__Required work__
Please give back the listing exactly as it reads.

__Data shown__
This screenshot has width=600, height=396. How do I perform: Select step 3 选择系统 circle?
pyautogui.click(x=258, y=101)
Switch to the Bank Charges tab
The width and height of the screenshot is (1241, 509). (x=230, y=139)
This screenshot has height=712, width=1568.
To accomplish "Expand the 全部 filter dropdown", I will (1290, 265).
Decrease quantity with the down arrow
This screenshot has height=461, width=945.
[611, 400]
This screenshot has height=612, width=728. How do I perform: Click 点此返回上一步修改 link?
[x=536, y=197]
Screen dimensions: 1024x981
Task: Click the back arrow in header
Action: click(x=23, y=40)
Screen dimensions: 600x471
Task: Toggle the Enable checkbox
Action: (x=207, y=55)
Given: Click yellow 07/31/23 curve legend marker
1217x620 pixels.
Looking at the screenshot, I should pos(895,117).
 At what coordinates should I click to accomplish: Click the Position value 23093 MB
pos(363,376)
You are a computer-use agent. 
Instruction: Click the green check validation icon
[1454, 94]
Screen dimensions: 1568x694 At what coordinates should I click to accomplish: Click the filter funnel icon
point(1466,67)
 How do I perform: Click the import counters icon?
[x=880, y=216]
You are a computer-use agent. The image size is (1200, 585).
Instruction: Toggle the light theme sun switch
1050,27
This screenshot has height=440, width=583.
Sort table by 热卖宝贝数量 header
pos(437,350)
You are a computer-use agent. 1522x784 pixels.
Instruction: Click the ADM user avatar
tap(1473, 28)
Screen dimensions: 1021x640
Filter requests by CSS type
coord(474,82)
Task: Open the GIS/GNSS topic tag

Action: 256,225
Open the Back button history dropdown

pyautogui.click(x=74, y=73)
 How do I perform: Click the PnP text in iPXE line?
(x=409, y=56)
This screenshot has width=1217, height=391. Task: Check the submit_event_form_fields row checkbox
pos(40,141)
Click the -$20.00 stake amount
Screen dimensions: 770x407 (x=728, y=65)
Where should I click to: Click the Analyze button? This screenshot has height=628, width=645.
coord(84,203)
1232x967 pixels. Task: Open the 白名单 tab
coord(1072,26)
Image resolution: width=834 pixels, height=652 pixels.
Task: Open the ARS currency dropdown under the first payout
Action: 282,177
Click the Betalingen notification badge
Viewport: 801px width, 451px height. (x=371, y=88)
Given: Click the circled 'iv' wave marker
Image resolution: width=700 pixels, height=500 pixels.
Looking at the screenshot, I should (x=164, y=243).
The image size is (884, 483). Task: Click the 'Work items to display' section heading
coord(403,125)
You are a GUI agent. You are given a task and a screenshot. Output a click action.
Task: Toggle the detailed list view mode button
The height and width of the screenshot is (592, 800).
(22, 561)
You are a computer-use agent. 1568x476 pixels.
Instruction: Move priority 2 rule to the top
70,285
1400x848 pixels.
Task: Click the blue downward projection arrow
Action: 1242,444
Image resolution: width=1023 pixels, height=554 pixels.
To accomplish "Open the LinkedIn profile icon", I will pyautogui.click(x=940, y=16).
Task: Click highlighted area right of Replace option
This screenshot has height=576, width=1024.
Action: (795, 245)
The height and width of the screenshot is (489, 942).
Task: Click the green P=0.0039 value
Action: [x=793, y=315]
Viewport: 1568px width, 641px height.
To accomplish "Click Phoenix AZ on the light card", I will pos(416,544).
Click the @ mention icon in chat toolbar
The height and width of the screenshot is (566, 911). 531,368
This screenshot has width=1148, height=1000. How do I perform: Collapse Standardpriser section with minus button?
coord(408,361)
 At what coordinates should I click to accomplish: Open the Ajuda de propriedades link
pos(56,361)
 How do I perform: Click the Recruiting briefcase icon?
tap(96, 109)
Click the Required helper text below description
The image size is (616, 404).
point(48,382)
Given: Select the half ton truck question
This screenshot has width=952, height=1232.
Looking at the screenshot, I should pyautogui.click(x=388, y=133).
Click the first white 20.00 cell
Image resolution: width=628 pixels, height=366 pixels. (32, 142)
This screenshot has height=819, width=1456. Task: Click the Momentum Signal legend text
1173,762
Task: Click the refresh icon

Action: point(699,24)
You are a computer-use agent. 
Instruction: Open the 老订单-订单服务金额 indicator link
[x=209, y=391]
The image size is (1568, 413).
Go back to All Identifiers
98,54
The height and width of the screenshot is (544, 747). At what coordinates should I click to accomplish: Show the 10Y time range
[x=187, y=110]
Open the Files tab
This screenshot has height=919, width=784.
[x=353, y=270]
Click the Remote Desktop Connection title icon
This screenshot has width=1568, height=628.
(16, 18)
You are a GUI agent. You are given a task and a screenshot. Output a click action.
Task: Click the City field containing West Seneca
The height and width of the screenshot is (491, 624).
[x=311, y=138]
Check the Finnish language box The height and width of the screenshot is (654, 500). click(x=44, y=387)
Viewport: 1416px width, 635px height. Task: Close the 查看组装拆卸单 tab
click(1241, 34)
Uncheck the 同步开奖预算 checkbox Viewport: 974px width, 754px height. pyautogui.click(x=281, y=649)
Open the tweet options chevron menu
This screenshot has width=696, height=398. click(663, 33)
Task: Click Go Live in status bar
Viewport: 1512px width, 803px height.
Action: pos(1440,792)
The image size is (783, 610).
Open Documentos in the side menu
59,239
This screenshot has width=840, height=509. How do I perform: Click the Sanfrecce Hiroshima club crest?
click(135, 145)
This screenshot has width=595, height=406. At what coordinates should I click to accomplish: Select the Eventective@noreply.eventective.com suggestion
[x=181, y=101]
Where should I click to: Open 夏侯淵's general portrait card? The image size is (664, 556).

__Output__
This screenshot has width=600, height=396. How do I perform: Select step 3 选择系统 circle?
pyautogui.click(x=258, y=101)
Switch to the Bank Charges tab
The width and height of the screenshot is (1241, 509). (x=230, y=139)
This screenshot has height=712, width=1568.
To accomplish "Expand the 全部 filter dropdown", I will (1290, 265).
Decrease quantity with the down arrow
This screenshot has height=461, width=945.
[611, 400]
This screenshot has height=612, width=728. How do I perform: Click 点此返回上一步修改 link?
[x=536, y=197]
Screen dimensions: 1024x981
Task: Click the back arrow in header
Action: click(x=23, y=40)
Screen dimensions: 600x471
Task: Toggle the Enable checkbox
Action: (x=207, y=55)
Given: Click yellow 07/31/23 curve legend marker
1217x620 pixels.
Looking at the screenshot, I should pos(895,117).
 At what coordinates should I click to accomplish: Click the Position value 23093 MB
pos(363,376)
You are a computer-use agent. 
Instruction: Click the green check validation icon
[1454, 94]
Screen dimensions: 1568x694 At what coordinates should I click to accomplish: Click the filter funnel icon
point(1466,67)
 How do I perform: Click the import counters icon?
[x=880, y=216]
You are a computer-use agent. The image size is (1200, 585).
Instruction: Toggle the light theme sun switch
1050,27
This screenshot has height=440, width=583.
Sort table by 热卖宝贝数量 header
pos(437,350)
You are a computer-use agent. 1522x784 pixels.
Instruction: Click the ADM user avatar
tap(1473, 28)
Screen dimensions: 1021x640
Filter requests by CSS type
coord(474,82)
Task: Open the GIS/GNSS topic tag

Action: 256,225
Open the Back button history dropdown

pyautogui.click(x=74, y=73)
 How do I perform: Click the PnP text in iPXE line?
(x=409, y=56)
This screenshot has width=1217, height=391. Task: Check the submit_event_form_fields row checkbox
pos(40,141)
Click the -$20.00 stake amount
Screen dimensions: 770x407 (x=728, y=65)
Where should I click to: Click the Analyze button? This screenshot has height=628, width=645.
coord(84,203)
1232x967 pixels. Task: Open the 白名单 tab
coord(1072,26)
Image resolution: width=834 pixels, height=652 pixels.
Task: Open the ARS currency dropdown under the first payout
Action: 282,177
Click the Betalingen notification badge
Viewport: 801px width, 451px height. (x=371, y=88)
Given: Click the circled 'iv' wave marker
Image resolution: width=700 pixels, height=500 pixels.
Looking at the screenshot, I should (x=164, y=243).
The image size is (884, 483). Task: Click the 'Work items to display' section heading
coord(403,125)
You are a GUI agent. You are given a task and a screenshot. Output a click action.
Task: Toggle the detailed list view mode button
The height and width of the screenshot is (592, 800).
(22, 561)
You are a computer-use agent. 1568x476 pixels.
Instruction: Move priority 2 rule to the top
70,285
1400x848 pixels.
Task: Click the blue downward projection arrow
Action: 1242,444
Image resolution: width=1023 pixels, height=554 pixels.
To accomplish "Open the LinkedIn profile icon", I will pyautogui.click(x=940, y=16).
Task: Click highlighted area right of Replace option
This screenshot has height=576, width=1024.
Action: (795, 245)
The height and width of the screenshot is (489, 942).
Task: Click the green P=0.0039 value
Action: [x=793, y=315]
Viewport: 1568px width, 641px height.
To accomplish "Click Phoenix AZ on the light card", I will pos(416,544).
Click the @ mention icon in chat toolbar
The height and width of the screenshot is (566, 911). 531,368
This screenshot has width=1148, height=1000. How do I perform: Collapse Standardpriser section with minus button?
coord(408,361)
 At what coordinates should I click to accomplish: Open the Ajuda de propriedades link
pos(56,361)
 How do I perform: Click the Recruiting briefcase icon?
tap(96, 109)
Click the Required helper text below description
The image size is (616, 404).
point(48,382)
Given: Select the half ton truck question
This screenshot has width=952, height=1232.
Looking at the screenshot, I should pyautogui.click(x=388, y=133).
Click the first white 20.00 cell
Image resolution: width=628 pixels, height=366 pixels. (32, 142)
This screenshot has height=819, width=1456. Task: Click the Momentum Signal legend text
1173,762
Task: Click the refresh icon

Action: point(699,24)
You are a computer-use agent. 
Instruction: Open the 老订单-订单服务金额 indicator link
[x=209, y=391]
The image size is (1568, 413).
Go back to All Identifiers
98,54
The height and width of the screenshot is (544, 747). At what coordinates should I click to accomplish: Show the 10Y time range
[x=187, y=110]
Open the Files tab
This screenshot has height=919, width=784.
[x=353, y=270]
Click the Remote Desktop Connection title icon
This screenshot has width=1568, height=628.
(16, 18)
You are a GUI agent. You are given a task and a screenshot. Output a click action.
Task: Click the City field containing West Seneca
The height and width of the screenshot is (491, 624).
[x=311, y=138]
Check the Finnish language box The height and width of the screenshot is (654, 500). click(x=44, y=387)
Viewport: 1416px width, 635px height. Task: Close the 查看组装拆卸单 tab
click(1241, 34)
Uncheck the 同步开奖预算 checkbox Viewport: 974px width, 754px height. pyautogui.click(x=281, y=649)
Open the tweet options chevron menu
This screenshot has width=696, height=398. click(663, 33)
Task: Click Go Live in status bar
Viewport: 1512px width, 803px height.
Action: pos(1440,792)
The image size is (783, 610).
Open Documentos in the side menu
59,239
This screenshot has width=840, height=509. How do I perform: Click the Sanfrecce Hiroshima club crest?
click(135, 145)
This screenshot has width=595, height=406. At what coordinates should I click to accomplish: Select the Eventective@noreply.eventective.com suggestion
[x=181, y=101]
Where should I click to: Open 夏侯淵's general portrait card? The image size is (664, 556).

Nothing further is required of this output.